The answer must consist of every line below that contains the word "axis".

DATA SECTION Start Marker

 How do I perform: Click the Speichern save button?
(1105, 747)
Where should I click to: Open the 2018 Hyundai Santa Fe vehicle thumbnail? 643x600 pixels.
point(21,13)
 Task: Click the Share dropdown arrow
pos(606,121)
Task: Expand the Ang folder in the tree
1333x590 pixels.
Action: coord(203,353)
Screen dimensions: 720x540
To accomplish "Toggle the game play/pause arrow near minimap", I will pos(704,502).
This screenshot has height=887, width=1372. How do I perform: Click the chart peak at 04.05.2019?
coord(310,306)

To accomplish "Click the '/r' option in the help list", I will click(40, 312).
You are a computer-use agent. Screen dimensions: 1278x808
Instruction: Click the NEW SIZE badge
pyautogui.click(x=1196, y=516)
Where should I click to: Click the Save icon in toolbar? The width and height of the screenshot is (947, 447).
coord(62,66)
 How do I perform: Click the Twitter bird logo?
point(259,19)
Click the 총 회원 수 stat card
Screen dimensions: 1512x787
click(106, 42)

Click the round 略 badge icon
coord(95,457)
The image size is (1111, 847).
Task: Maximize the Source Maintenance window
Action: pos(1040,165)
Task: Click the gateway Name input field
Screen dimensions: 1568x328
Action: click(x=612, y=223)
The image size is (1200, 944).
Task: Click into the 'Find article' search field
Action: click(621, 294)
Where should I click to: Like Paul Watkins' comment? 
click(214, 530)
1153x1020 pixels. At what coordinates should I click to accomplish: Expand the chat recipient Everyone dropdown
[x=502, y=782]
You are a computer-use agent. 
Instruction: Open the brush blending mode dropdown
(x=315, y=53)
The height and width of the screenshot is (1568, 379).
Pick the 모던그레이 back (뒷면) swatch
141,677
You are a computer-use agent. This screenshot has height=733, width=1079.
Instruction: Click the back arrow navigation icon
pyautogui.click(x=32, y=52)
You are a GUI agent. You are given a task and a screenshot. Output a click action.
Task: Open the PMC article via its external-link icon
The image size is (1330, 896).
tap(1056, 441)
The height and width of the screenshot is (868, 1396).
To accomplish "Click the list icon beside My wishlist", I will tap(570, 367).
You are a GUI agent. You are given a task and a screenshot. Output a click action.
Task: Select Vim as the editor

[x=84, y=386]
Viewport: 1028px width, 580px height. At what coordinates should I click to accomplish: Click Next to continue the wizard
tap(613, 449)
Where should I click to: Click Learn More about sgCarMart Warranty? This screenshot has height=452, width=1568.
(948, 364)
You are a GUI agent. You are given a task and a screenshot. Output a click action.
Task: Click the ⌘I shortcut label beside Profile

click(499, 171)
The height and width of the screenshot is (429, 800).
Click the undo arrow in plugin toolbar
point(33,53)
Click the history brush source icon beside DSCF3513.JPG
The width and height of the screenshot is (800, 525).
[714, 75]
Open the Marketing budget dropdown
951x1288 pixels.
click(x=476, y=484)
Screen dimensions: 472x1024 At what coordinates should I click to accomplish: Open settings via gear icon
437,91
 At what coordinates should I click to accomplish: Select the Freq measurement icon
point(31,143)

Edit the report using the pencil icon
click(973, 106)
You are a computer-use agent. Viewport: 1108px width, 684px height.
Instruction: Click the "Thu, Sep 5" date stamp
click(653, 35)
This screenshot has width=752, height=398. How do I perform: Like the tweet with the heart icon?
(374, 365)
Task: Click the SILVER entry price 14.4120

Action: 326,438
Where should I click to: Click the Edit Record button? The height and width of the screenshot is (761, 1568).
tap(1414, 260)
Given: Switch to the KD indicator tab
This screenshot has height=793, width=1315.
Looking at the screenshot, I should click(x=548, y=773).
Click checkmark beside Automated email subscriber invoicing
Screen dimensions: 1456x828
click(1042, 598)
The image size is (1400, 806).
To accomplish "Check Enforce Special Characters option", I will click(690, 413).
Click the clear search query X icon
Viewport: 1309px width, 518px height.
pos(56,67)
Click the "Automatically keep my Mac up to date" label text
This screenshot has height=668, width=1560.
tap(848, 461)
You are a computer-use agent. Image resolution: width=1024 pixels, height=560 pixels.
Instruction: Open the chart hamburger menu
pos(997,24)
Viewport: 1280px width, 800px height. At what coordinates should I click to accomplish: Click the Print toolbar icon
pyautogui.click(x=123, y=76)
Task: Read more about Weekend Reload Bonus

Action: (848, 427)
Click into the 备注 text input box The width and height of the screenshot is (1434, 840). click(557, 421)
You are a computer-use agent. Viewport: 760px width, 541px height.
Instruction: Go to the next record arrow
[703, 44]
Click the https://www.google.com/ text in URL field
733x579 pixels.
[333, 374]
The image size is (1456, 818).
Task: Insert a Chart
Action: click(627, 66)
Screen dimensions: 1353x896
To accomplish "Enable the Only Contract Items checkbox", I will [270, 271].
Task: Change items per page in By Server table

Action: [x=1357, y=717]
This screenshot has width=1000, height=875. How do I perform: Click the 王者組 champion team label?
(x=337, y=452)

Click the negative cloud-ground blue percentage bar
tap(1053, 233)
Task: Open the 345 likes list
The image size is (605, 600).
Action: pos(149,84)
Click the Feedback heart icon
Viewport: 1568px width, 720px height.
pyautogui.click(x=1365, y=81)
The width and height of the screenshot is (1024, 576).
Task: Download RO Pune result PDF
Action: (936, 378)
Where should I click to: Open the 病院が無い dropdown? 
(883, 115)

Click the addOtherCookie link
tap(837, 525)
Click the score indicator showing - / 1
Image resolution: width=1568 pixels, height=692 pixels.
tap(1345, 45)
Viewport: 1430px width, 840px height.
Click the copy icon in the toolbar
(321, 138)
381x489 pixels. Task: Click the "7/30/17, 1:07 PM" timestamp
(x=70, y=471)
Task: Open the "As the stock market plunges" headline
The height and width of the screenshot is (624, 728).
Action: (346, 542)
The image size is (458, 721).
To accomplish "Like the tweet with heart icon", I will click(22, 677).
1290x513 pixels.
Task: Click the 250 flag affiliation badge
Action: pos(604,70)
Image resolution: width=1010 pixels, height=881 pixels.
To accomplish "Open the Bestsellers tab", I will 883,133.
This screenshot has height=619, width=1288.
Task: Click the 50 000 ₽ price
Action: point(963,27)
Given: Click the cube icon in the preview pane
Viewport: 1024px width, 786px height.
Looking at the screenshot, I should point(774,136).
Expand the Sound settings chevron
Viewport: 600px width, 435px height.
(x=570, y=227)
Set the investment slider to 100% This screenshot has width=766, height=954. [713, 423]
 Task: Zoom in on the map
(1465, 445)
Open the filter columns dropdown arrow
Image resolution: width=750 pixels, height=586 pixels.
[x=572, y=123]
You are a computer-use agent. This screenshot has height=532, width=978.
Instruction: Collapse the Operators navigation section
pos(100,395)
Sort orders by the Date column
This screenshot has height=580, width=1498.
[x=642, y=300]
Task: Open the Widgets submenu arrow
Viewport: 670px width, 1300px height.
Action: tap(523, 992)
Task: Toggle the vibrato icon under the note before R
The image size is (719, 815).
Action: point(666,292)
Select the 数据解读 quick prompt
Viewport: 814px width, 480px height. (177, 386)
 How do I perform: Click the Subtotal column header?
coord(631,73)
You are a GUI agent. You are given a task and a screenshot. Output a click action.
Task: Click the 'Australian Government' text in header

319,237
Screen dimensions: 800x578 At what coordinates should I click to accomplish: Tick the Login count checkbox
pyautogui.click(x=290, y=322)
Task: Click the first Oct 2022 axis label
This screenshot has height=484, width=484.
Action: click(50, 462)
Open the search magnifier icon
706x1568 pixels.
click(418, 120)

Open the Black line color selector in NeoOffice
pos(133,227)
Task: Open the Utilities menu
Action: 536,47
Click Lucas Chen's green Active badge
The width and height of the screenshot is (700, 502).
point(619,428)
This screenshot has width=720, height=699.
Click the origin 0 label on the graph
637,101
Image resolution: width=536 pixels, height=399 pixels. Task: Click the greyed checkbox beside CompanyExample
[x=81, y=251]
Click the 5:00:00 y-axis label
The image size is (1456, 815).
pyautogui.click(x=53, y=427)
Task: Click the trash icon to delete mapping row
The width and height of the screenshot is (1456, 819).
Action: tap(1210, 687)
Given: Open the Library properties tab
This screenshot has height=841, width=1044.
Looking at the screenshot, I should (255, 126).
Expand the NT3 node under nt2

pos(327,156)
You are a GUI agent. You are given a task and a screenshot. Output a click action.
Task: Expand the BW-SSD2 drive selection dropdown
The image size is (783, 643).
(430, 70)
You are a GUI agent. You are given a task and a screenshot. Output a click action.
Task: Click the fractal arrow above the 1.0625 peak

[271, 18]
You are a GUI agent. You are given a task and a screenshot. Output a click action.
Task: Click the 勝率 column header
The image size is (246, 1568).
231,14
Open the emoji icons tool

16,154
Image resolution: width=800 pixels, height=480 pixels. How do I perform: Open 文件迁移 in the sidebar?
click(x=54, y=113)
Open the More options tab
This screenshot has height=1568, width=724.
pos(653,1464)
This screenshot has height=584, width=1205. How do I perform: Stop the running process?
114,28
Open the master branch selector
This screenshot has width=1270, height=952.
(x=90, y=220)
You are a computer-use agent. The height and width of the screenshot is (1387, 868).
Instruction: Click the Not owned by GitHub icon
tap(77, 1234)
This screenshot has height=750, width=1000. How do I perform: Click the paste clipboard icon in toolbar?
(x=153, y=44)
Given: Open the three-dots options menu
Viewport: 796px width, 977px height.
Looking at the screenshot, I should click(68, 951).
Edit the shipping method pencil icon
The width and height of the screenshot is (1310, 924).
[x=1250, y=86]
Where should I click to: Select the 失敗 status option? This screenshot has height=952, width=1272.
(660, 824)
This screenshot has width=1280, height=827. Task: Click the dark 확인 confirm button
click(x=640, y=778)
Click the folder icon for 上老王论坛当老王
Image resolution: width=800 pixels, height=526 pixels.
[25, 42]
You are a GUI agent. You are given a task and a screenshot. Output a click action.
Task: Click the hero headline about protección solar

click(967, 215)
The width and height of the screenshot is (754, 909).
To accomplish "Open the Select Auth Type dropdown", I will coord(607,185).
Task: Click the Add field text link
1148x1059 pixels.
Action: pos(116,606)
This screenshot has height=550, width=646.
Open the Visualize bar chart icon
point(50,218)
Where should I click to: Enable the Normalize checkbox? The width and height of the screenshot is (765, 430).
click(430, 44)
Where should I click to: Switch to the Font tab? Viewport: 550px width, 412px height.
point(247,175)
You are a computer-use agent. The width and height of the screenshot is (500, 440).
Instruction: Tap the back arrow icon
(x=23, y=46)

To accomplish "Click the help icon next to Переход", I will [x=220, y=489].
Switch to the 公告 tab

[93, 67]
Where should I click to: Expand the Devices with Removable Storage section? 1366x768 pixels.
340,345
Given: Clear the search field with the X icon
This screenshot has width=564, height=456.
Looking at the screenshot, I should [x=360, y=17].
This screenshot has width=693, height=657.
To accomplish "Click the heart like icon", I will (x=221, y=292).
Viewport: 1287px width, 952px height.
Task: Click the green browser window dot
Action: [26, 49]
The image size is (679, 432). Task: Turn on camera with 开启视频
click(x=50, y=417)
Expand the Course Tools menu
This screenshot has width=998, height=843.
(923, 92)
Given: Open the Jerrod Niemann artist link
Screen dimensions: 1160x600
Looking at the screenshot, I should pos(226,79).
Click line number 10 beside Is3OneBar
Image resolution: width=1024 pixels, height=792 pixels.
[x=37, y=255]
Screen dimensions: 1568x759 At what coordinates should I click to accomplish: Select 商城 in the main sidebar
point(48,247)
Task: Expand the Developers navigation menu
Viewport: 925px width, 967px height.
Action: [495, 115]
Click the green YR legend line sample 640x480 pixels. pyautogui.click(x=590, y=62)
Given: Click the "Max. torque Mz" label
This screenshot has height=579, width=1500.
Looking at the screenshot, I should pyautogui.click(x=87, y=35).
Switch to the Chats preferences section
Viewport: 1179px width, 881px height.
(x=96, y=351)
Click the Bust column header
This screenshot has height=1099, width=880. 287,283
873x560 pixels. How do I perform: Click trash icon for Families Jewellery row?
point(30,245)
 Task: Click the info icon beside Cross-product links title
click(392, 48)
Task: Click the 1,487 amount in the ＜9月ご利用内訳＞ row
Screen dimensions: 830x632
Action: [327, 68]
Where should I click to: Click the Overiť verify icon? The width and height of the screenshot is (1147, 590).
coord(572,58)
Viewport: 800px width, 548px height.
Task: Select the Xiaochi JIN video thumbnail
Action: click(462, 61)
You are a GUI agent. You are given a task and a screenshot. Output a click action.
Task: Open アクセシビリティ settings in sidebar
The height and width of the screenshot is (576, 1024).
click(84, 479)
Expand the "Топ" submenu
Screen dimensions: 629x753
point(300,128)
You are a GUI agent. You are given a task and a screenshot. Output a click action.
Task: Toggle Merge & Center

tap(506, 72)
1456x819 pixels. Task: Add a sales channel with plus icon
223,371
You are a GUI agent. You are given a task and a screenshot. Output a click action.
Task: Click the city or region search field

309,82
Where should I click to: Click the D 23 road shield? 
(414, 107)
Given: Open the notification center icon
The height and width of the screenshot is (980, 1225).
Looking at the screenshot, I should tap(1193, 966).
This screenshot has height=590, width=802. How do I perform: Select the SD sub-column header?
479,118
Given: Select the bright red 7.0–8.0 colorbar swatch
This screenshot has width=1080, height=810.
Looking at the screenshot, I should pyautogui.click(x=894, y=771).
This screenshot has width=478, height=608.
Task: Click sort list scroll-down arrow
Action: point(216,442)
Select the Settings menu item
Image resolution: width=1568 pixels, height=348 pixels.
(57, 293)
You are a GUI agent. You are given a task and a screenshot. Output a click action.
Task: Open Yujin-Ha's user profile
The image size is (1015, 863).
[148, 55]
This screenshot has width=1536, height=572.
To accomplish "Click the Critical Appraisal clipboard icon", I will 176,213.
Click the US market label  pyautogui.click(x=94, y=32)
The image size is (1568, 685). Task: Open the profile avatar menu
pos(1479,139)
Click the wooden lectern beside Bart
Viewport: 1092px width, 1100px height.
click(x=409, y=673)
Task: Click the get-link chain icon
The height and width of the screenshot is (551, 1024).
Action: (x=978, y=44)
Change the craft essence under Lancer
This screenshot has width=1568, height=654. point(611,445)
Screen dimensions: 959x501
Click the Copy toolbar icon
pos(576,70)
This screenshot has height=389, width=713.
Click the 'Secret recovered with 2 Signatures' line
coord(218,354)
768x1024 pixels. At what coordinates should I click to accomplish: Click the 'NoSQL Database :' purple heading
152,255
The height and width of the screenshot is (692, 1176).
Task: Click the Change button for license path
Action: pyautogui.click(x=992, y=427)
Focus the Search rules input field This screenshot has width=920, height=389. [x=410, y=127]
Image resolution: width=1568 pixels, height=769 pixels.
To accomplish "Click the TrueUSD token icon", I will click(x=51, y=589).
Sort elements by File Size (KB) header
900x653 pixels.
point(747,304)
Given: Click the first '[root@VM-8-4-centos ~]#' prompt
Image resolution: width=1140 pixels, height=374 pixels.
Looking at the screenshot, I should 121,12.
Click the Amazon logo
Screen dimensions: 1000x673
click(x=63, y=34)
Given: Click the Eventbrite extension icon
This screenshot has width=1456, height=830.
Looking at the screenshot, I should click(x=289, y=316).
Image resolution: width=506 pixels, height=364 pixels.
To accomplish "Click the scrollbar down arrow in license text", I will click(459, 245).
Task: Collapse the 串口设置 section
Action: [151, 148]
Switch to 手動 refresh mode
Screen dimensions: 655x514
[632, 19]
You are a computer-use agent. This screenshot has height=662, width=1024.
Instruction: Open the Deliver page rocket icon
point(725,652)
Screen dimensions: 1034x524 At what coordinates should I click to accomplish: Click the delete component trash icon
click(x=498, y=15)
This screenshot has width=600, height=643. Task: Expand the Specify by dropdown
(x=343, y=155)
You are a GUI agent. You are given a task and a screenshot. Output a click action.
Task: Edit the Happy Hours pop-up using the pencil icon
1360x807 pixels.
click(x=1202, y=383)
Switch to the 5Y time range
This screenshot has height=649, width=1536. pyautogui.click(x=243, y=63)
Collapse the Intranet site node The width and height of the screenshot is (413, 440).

DATA SECTION End Marker

RESPONSE AREA.
Task: Click the first Oct 2022 axis label
Click the 5:00:00 y-axis label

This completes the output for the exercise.